-- PROVIDED DATA follows --
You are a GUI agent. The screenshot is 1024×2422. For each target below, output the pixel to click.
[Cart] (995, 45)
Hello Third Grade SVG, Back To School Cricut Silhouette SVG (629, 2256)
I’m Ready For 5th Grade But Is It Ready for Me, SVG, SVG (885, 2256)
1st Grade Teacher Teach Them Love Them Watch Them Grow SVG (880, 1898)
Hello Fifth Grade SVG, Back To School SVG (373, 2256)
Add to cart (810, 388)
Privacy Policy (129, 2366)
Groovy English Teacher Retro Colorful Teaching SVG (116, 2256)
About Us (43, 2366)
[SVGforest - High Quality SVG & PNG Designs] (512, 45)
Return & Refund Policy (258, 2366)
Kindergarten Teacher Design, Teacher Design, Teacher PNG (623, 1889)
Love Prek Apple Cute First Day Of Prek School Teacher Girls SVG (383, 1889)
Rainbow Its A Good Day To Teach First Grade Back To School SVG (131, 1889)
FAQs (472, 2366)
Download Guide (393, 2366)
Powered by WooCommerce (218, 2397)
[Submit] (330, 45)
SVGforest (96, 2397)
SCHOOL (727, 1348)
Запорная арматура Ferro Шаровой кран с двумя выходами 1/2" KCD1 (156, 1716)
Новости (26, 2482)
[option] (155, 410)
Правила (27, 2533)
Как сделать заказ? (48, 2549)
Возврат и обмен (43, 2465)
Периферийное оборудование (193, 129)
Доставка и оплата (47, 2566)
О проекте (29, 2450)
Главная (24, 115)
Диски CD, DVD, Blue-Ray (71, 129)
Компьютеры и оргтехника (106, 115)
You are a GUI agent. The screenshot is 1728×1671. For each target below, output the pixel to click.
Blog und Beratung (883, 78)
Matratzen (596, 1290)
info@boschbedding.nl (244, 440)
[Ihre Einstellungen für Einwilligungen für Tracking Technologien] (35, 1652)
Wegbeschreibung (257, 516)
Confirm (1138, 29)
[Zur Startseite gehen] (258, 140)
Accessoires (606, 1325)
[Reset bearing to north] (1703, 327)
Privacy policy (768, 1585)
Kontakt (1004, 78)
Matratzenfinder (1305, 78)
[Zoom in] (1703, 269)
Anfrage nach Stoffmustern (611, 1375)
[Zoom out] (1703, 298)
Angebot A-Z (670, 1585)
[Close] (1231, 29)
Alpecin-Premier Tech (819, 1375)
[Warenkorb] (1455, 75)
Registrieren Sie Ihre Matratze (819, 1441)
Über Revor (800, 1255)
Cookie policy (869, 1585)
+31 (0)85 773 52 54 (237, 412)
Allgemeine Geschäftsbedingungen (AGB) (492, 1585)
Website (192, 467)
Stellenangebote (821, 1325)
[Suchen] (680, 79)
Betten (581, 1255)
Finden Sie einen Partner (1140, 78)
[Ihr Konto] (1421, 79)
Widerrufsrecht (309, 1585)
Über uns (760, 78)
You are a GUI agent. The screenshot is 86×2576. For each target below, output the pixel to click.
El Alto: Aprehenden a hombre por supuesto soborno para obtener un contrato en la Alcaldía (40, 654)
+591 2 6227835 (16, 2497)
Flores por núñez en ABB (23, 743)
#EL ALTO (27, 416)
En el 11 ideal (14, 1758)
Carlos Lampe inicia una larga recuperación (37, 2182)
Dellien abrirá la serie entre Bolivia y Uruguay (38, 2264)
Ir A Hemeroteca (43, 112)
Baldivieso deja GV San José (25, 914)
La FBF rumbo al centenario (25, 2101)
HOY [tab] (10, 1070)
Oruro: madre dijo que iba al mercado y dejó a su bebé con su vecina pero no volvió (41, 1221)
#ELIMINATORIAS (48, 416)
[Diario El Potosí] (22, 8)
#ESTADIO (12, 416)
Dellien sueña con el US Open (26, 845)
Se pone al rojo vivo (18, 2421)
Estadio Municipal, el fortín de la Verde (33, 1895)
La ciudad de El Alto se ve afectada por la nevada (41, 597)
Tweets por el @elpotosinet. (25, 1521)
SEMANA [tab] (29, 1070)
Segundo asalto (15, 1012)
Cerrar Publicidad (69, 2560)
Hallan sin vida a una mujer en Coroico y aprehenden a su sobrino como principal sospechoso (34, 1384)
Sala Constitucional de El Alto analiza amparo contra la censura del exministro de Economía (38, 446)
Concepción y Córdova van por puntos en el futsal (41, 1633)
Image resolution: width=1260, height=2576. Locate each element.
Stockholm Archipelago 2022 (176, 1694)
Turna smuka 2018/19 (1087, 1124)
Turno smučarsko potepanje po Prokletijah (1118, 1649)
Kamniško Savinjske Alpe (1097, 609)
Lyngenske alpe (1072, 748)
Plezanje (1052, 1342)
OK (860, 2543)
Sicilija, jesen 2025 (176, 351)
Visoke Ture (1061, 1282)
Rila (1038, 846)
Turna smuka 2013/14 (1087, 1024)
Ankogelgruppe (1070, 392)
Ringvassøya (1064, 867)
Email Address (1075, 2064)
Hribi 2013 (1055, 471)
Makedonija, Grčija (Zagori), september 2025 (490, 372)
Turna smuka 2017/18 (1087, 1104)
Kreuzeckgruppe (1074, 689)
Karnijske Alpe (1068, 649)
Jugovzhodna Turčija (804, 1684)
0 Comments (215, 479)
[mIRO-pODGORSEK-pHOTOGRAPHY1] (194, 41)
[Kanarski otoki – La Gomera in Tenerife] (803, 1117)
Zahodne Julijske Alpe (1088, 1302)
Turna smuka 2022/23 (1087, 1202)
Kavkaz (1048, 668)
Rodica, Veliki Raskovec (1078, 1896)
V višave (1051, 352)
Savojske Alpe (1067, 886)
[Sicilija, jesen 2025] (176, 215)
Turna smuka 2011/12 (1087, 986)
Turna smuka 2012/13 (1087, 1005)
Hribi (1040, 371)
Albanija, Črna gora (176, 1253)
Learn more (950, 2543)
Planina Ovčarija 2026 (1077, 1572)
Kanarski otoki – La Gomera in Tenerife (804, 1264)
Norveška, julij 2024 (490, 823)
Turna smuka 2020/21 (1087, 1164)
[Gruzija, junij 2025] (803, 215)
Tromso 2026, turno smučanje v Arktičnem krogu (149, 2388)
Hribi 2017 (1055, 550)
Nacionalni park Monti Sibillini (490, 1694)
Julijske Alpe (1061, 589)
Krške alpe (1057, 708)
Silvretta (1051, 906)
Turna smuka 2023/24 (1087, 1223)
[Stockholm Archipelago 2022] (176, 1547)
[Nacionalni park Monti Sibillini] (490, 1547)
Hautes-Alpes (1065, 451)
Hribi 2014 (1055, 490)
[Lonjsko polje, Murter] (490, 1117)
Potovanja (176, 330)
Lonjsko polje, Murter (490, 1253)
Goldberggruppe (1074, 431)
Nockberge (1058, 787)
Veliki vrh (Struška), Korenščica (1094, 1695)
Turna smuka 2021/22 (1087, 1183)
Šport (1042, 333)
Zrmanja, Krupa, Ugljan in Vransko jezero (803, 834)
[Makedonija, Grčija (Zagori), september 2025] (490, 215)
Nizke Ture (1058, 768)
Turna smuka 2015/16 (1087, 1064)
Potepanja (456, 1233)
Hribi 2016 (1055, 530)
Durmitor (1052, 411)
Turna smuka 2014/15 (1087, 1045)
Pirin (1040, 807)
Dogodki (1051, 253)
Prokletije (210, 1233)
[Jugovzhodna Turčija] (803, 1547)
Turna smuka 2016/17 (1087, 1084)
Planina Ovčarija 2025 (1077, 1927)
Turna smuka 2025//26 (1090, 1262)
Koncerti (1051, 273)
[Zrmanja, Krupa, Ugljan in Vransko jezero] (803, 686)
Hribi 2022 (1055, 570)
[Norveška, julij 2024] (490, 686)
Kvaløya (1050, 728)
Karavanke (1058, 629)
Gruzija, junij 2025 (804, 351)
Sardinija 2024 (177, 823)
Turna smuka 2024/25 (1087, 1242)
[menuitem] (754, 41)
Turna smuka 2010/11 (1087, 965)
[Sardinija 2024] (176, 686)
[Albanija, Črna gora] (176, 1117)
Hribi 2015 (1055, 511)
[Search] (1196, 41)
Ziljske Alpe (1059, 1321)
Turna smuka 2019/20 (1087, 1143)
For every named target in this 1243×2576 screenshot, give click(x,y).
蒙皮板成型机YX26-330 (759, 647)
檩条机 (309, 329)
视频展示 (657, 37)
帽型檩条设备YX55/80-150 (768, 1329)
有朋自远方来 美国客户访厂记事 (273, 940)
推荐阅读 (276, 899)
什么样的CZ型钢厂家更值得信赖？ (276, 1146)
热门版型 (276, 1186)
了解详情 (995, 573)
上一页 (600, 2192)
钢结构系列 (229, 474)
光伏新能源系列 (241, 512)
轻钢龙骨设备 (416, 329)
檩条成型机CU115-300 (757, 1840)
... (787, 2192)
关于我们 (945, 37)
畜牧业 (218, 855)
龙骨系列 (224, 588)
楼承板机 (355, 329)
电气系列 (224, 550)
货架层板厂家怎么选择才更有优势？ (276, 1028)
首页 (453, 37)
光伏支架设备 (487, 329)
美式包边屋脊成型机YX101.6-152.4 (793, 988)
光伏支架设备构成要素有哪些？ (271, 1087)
-- PROVIDED DATA concluded --
* **TASK TO COMPLETE**
Using the data above, work out how many lines include the word "Turčija" and give only that number.

* **SOLVED PROBLEM**
2